-------- Extracted entries --------
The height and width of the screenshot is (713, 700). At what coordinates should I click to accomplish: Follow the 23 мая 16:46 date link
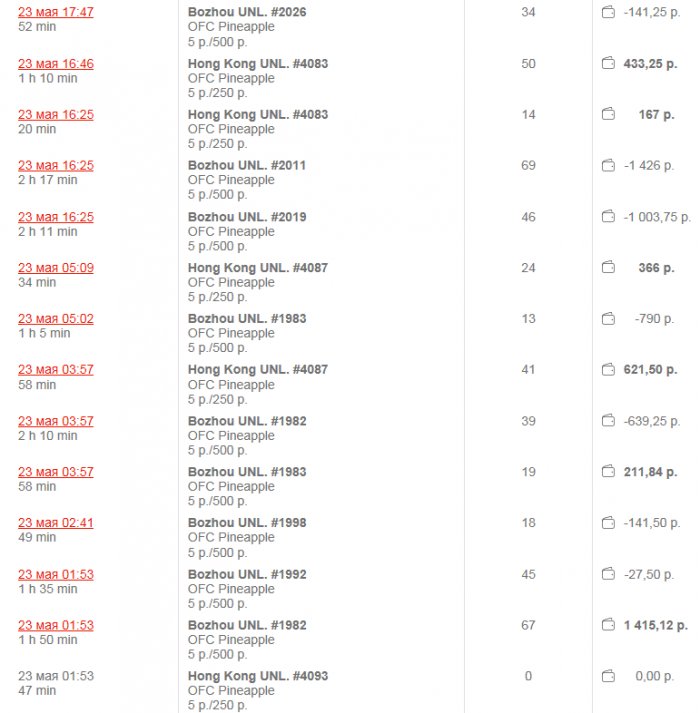click(56, 64)
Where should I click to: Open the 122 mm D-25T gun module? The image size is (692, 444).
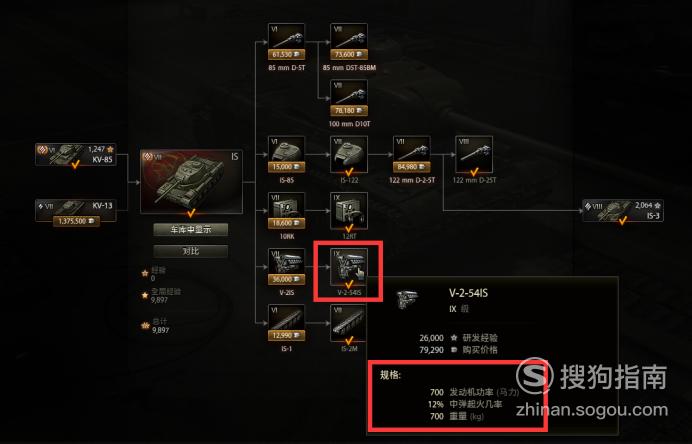(474, 154)
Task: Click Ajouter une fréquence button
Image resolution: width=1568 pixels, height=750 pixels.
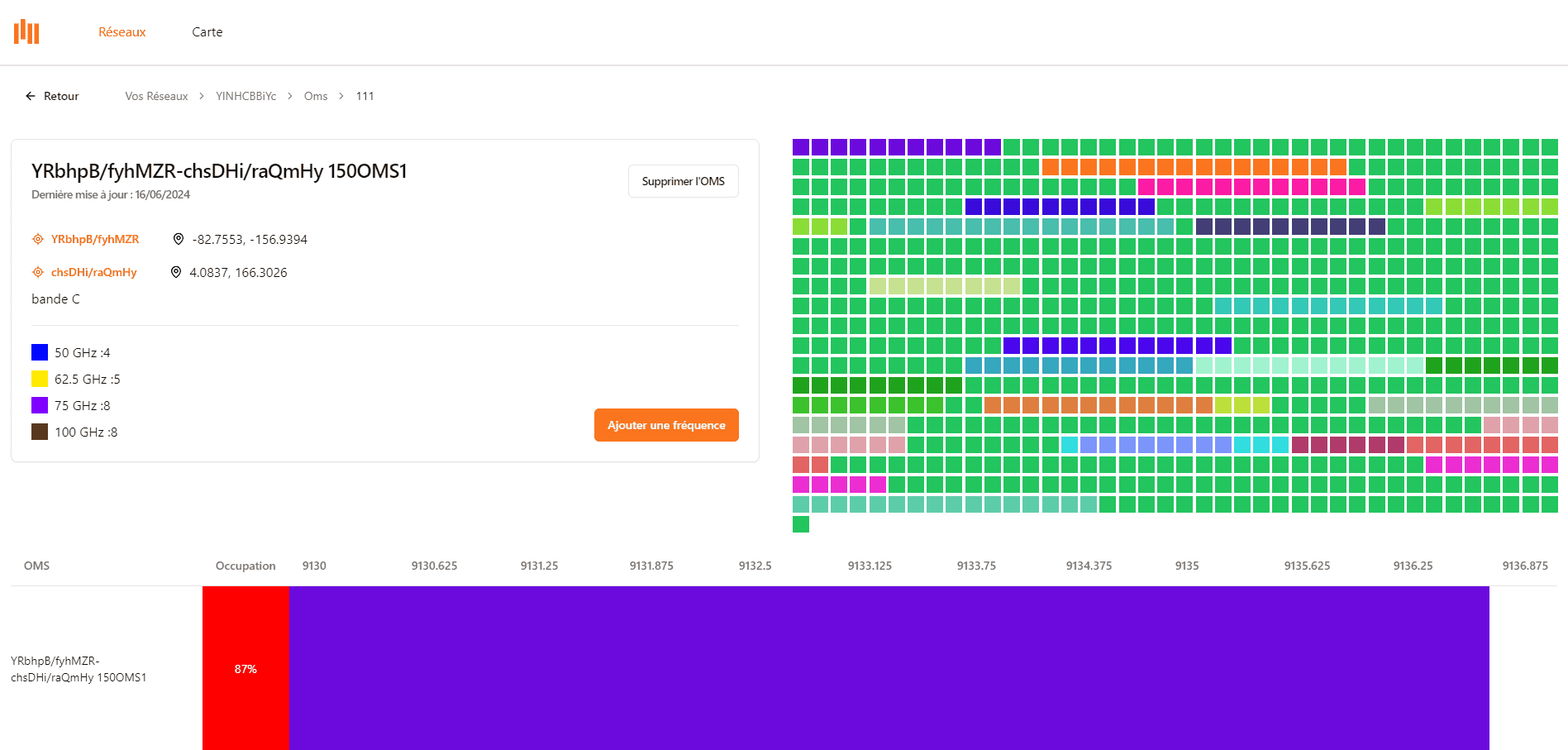Action: (x=665, y=425)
--------
What the exercise asks:
Your job is to restate, word for word, only the lines from the one holding "Task: Click Ajouter une fréquence button" through the end of the material; pictures stay out.

Solution below:
Task: Click Ajouter une fréquence button
Image resolution: width=1568 pixels, height=750 pixels.
Action: (x=665, y=425)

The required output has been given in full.